Source extract –
Re: Index without tf, anyone?

eks dev Fri, 18 Jul 2008 13:38:32 -0700

you are right here, I already changed my mind on this one, almost all terms I 
have are with tf = 1... would not make sense


but I will hard code tf to 1 in that case as it makes no damage and makes tf = 
0 problem goes away 



----- Original Message ----
> From: Michael McCandless <[EMAIL PROTECTED]>
> To: java-dev@lucene.apache.org
> Sent: Friday, 18 July, 2008 10:19:19 PM
> Subject: Re: Index without tf, anyone?
> 
> 
> You could do that, though, it's not as optimized because you'd use  
> fewer bytes if you directly encoded the docDelta (not 2*docDelta+1),  
> and you'd save some CPU when decoding as well.  But maybe first do it  
> this way, then if necessary/it helps/etc, explore the optimization?
> 
> Mike
> 
> eks dev wrote:
> 
> > am I boring :)
> >
> > would it be ok to assume tf == 1 always if we use omitTf? In that  
> > case docDelta remains odd and current index format interprets this  
> > as tf==1... if all terms have tf == 1 , relative score is factored  
> > out, so it makes no diference.

Your instructions –
Carry the Lucene mailing-list thread about indexing without term frequency forward from its last line. The material that comes next has no connection to the Lucene mailing-list thread above.

Rows showing where targets appear:
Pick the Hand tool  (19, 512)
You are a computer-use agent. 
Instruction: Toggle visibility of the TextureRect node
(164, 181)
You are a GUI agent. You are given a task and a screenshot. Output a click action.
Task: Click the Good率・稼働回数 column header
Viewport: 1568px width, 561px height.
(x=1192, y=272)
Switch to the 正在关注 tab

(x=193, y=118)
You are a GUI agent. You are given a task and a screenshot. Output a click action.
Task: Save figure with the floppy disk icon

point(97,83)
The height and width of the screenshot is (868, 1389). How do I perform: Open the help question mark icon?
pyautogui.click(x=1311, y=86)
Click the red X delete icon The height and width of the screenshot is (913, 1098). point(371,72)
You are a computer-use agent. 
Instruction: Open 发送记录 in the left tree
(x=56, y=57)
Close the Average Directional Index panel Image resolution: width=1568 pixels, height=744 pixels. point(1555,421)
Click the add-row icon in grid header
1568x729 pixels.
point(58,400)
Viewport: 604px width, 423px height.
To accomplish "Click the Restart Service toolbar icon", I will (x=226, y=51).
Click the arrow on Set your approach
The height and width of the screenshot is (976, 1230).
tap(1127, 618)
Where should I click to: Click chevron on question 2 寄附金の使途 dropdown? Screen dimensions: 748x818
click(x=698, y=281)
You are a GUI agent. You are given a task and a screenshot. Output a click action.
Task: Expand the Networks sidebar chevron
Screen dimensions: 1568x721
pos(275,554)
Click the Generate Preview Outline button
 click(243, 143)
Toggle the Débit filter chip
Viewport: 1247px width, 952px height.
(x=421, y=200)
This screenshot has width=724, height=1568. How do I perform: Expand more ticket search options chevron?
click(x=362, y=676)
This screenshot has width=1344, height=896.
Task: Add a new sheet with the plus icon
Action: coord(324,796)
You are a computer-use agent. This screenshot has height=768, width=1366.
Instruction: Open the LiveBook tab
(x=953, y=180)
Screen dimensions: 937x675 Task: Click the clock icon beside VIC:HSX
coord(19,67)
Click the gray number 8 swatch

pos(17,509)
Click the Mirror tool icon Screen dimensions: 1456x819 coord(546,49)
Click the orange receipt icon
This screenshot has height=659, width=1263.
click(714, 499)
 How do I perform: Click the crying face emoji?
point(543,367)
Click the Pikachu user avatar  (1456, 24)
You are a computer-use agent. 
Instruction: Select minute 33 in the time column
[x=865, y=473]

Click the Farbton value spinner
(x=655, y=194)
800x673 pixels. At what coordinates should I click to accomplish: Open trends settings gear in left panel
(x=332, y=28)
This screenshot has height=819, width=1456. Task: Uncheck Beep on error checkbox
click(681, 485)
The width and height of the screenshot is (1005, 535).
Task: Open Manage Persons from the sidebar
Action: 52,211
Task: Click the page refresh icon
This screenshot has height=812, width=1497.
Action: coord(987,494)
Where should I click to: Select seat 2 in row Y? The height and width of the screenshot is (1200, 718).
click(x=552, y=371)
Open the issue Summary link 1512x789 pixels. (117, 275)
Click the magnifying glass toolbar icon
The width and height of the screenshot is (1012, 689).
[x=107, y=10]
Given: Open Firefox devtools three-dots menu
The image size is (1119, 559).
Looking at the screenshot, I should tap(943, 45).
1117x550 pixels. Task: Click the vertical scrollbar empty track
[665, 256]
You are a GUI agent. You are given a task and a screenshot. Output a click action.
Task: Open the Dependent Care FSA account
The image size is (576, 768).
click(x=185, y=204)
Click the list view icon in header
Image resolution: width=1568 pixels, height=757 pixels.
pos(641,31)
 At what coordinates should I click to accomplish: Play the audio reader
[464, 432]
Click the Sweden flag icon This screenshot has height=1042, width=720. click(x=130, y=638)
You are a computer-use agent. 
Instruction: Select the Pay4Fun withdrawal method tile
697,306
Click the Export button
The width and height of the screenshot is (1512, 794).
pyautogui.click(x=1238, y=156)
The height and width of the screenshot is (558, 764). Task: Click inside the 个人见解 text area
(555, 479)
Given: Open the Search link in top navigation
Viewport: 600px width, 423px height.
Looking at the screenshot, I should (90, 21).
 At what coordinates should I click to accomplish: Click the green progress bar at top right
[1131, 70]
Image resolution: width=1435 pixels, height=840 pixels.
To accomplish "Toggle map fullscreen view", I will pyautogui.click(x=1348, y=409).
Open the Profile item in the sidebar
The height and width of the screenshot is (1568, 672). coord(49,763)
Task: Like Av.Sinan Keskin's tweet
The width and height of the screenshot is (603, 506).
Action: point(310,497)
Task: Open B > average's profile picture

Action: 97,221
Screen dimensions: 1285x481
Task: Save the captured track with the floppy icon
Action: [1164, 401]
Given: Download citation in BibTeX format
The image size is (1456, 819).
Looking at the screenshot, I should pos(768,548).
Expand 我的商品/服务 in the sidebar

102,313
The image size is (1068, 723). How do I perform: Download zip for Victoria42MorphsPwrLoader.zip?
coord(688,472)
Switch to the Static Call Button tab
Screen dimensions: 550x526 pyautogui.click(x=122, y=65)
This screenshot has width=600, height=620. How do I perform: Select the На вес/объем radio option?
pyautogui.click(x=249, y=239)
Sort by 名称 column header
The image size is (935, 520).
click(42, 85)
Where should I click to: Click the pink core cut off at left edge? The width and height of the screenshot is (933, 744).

In response –
> >
> >
> > In that case, there is no need to change anything on reader side!
> >
> >
> > ----- Original Message ----
> >> From: eks dev 
> >> To: java-dev@lucene.apache.org
> >> Sent: Friday, 18 July, 2008 9:48:04 PM
> >> Subject: Re: Index without tf, anyone?
> >>
> >> also, another one:
> >>
> >> what should happen with payloads and omitTf options in case
> >> op
> >> storePayloads==true && omitTf==true
> >> shold we say:
> >> 1. ignore omitTf and go on with payloads
> >> or
> >> 2. disable payloads  and omit tf
> >>
> >> other combination are clear
> >>
> >>
> >>
> >> ----- Original Message ----
> >>> From: eks dev
> >>> To: java-dev@lucene.apache.org
> >>> Sent: Friday, 18 July, 2008 9:20:09 PM
> >>> Subject: Re: Index without tf, anyone?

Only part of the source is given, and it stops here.